If I told you what plagues my mind you wouldn’t believe it too. It’s quite funny how different that is from my perceived usual way that I go about in life. But some things just need to be kept like a  Pandora’s box. “Just so dark and foul I can’t disguise” (Hurricane – I kinda forgot the singer…is it Metric? Though the sound is completely different. I miss my songs that were lost in my iPhone which decided to bail on me; thanks buddy. Ah, its Ms MR after research.) Your perception is your reality after all. I wonder how higher beings, hypothetically like how you’ll be after death as an angel or however you’d like to see it, see everyone’s different thoughts and little realities. Like piecing the big picture together to see the large scale reality. Who truly knows?

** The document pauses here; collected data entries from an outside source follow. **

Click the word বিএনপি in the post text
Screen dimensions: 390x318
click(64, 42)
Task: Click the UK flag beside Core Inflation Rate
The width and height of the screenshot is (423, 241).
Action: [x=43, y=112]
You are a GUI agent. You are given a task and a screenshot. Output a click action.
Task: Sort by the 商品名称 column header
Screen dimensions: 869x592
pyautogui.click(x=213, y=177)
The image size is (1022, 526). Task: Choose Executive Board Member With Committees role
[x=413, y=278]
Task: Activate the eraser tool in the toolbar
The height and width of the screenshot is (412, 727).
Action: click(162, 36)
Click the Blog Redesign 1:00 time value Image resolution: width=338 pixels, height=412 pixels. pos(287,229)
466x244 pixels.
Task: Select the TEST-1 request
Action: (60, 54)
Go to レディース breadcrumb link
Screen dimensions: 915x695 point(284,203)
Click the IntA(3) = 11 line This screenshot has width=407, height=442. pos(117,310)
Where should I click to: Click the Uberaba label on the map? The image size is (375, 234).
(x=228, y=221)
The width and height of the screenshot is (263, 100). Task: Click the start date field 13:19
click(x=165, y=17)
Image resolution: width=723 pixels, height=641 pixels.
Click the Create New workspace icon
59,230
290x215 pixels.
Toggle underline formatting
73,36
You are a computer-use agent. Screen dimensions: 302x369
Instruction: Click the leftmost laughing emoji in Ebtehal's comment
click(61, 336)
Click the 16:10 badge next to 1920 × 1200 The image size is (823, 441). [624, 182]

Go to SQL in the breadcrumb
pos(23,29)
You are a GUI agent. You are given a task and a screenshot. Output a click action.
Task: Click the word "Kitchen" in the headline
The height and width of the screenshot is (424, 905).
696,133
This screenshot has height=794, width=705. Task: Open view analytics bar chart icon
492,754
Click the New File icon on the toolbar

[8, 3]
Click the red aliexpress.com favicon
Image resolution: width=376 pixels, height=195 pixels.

I spent Friday night remodelling my room. Took so much out of me but it was productive at least. Got the table uncluttered for more productive use and packed everything away neatly. I feel pretty damn satisfied seeing all my bio and chemistry notes neatly tucked away on the shelf. Brought some instant oats into the hostel so I’ve got a healthy alternative at the very least for breakfast, missed dinners and snacks.

Lazed my Saturday and Sunday away as usual, just gp all day every day through the useless information that I digest. I adore my tutor he’s so modern and opinionated and his perception puts everything into perspective for me. I want to be someone like that. There at some leaps and bounds to that though. Need to clean up my act asap! Give me until after A’s though. I need this time.

Let me sleep and think up a storm of ideas. And wake in the state to perform.

Promise? But the premise of my faith does not lie on sand.